Your complete function is not working as expected, causing games to be declared tied before anything can happen. For instance, consider this setup:

>> oWinning = {
 1: Square('X'),
 3: Square('O'), 4: Square('X'),
 6: Square('O'), 8: Square('X'),
}
>> nb = Board(oWinning)
>> nb.complete
True
>> nb.tied
True

This should be a win for the computer on the next move. Instead, it says the game is tied.

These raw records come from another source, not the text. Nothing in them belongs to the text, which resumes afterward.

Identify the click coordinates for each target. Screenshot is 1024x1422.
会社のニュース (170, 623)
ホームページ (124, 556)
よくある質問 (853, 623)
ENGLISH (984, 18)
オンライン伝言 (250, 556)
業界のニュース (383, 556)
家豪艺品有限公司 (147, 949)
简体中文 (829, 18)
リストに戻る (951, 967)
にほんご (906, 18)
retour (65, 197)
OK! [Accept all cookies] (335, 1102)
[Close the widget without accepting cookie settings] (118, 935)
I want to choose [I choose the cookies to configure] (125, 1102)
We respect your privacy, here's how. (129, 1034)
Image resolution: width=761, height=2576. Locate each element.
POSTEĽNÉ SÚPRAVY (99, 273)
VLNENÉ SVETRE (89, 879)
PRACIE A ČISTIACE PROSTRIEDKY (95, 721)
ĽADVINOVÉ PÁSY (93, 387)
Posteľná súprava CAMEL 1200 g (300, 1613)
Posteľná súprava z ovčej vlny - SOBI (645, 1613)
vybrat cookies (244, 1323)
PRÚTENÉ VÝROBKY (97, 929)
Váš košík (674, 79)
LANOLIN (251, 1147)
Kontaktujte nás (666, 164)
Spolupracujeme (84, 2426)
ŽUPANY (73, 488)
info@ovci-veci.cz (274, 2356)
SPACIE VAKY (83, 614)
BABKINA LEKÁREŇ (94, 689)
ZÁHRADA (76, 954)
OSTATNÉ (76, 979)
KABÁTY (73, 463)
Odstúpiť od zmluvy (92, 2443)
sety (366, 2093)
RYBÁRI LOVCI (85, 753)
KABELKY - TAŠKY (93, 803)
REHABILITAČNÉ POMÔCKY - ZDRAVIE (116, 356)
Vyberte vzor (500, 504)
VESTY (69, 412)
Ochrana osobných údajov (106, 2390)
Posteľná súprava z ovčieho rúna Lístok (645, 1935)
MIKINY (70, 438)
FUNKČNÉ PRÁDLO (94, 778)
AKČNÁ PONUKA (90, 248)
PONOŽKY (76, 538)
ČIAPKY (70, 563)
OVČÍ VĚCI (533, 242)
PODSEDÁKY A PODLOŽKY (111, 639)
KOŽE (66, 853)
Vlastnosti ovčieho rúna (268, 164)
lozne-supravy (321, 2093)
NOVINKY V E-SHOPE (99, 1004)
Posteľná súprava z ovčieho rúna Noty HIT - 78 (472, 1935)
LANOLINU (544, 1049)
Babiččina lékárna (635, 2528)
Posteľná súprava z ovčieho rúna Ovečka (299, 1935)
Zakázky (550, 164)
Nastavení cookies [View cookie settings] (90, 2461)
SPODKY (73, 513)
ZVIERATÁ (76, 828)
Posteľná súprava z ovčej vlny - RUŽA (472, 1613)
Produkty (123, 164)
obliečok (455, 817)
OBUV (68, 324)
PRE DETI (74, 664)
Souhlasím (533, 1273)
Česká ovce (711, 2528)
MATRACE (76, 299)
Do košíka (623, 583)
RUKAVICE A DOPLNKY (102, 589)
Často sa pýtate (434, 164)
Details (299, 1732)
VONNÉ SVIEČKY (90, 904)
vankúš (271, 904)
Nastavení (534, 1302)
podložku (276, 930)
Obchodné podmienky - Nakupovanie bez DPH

The problem is that your logic in complete, right now, checks to see if all of the squares in a combo are free. If any of them are not, it presumes that that combo can't be won with. What it needs to do is check if any positions in that combo are occupied, and so long as all of those combos are either None or the same player, that combo should be considered still available.

e.g.

def available_combos(self, player):
    return self.available_moves + self.get_squares(player)

@property
def complete(self):
    for player in ('X', 'O'):
        for combo in self.winning_combos:
            combo_available = True
            for pos in combo:
                if not pos in self.available_combos(player):
                   combo_available = False
            if combo_available:
                return self.winner is not None
    return True

Now that I properly tested this with the updated code I'm getting the expected result on this test case:

>>> nb.minimax(nb, 'O')
-1
>>> nb.minimax(nb, 'X')
1
Conspicuous Compiler
@Conspicuous - What an idiot mistake on my part. Thanks so much. BTW, 1 question: How does the minimax know what the best node is going down the tree when we're only using 3 values, and they're not additive on the way up (e.g. +1 wins at the leaf level, but at the next node up from leaf, it would compare against potentially other +1s right?
orokusaki
@Conspicuous - also, this thing now takes about 2 minutes to complete. Would you implement alpha beta pruning to this?
orokusaki
@orokusaki: Frankly, I'd remove the Square() object altogether, change the Board to store a string 9 characters long, with a blank indicating an untaken move, memoize the heuristic of board positions, and before recursing, check whether there was a memoized heuristic for the board as it is, and the board rotated 90, 180, and 270 degrees. That will complicated the code a fair bit, granted.
Conspicuous Compiler
@orokusaki: (Oh, to clarify, any Tic-Tac Toe game rotated a multiple of 90 degrees is essentially identical for scoring purposes.)
Conspicuous Compiler
Oh, sorry, overlooked the first question. It doesn't matter how many possible paths to victory a given node presents. This is because we presume both players are using minimax, so if a tree represents a more desirable route for us, our opponent will avoid it anyway. In a zero-sum game like this, its provable that an opponent who doesn't use minimax will wind up worse off than if he did so long as we use minimax, making it the optimal strategy.
Conspicuous Compiler